Isolation and characterization of a cDNA that encodes the core protein of the cytolytic granule proteoglycan in rat natural killer cells

Abstract

In this report, we describe the transcription of messenger ribonucleic acid (mRNA) specific for the core protein of chondroitin sulfate proteoglycan (CSPG), the entire sequence of the message for CSPG core protein and the presence of CSPG in the granules of a highly purified population of recombinant interleukin-2 (rIL-2)-stimulated rat natural killer (NK), i.e. adherent lymphokine-activated Killer (A-LAK), cells. The presence of CSPG in A-LAK cell granules was demonstrated by a variety of biochemical and immunologic methods. Further, we have demonstrated the presence of a 1.1-kilobase (kb) transcript for the core protein of CSPG by Northern blot analysis using a specific probe (pPG6) derived from a rat yolk sac tumor cell line (L-2). Three cell types that contained CSPG in granules produced a transcript of 1.1 kb, whereas L-2 cells, which localize CSPG on the cell surface, produced a transcript of 1.3 kb. A complementary DNA (cDNA) library was prepared from rat A-LAK cells and the gene for the CSPG core protein was cloned. From approximately 1.2 X 10(5) recombinant phages, 5 positive clones were obtained. The longest clone, PG-NK-5, was sequenced in its entirety and it was found to encode the entire sequence of the CSPG core protein.

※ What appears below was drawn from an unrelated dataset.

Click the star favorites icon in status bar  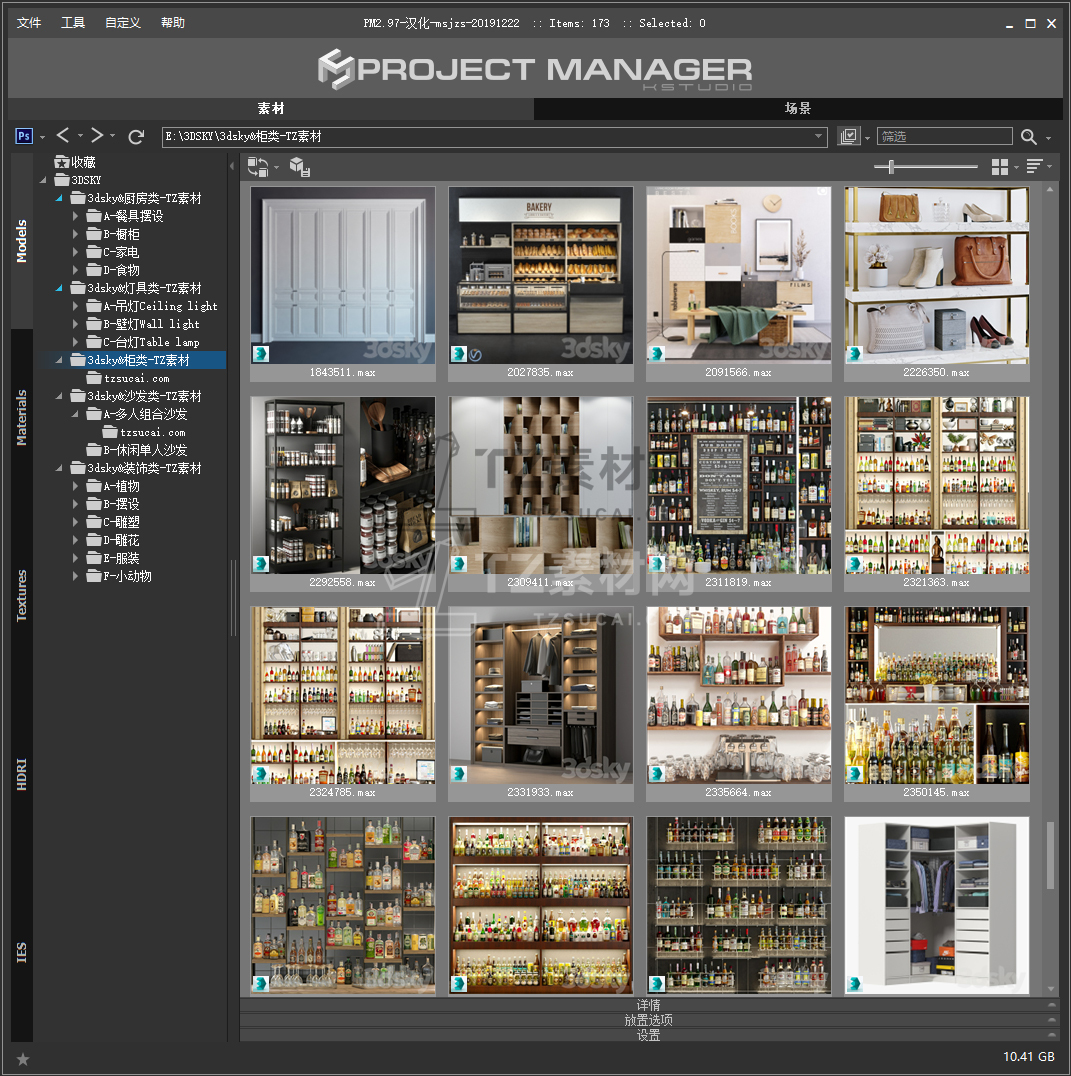pyautogui.click(x=23, y=1058)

The other 4 clones were partially sequenced and were identical to PG-NK-5. Comparison of the sequence of PG-NK-5 with pPG6 indicated that they were nearly identical. However, all NK-cell-derived cDNAs contained a poly(A) tail that started 20 basepairs upstream from other published sequences for CSPG core proteins. These data represent the first description of the sequence of the core protein of CSPG contained in NK cells.